Records from a data source
"""
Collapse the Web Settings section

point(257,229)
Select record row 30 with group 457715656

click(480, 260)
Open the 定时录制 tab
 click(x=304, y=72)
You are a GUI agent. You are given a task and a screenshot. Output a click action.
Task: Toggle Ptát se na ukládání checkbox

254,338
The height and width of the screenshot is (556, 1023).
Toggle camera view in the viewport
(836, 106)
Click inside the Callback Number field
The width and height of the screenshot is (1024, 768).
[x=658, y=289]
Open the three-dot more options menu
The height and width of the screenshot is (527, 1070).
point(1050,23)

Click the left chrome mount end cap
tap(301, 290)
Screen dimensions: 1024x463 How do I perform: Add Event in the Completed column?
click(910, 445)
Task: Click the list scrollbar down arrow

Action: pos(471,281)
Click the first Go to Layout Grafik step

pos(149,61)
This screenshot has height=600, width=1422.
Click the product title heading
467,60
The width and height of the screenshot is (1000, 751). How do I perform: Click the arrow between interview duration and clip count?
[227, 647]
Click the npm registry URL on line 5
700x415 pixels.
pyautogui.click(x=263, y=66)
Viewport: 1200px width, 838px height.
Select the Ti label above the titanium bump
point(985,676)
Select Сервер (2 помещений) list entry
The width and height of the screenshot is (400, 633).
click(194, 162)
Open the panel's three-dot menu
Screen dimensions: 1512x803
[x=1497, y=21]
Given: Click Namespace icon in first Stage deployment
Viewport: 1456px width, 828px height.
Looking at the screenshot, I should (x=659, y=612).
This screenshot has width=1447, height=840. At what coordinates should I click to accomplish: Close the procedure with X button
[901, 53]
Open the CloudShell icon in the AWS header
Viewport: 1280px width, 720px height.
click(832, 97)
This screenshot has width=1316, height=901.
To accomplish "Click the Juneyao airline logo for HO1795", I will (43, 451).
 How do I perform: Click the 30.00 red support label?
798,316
"""
What is asked
Copy the entries above verbatim, everything from the line containing "Select Сервер (2 помещений) list entry" down to the line containing "click(832, 97)", with both of those lines included.

Output
Select Сервер (2 помещений) list entry
The width and height of the screenshot is (400, 633).
click(194, 162)
Open the panel's three-dot menu
Screen dimensions: 1512x803
[x=1497, y=21]
Given: Click Namespace icon in first Stage deployment
Viewport: 1456px width, 828px height.
Looking at the screenshot, I should (x=659, y=612).
This screenshot has width=1447, height=840. At what coordinates should I click to accomplish: Close the procedure with X button
[901, 53]
Open the CloudShell icon in the AWS header
Viewport: 1280px width, 720px height.
click(832, 97)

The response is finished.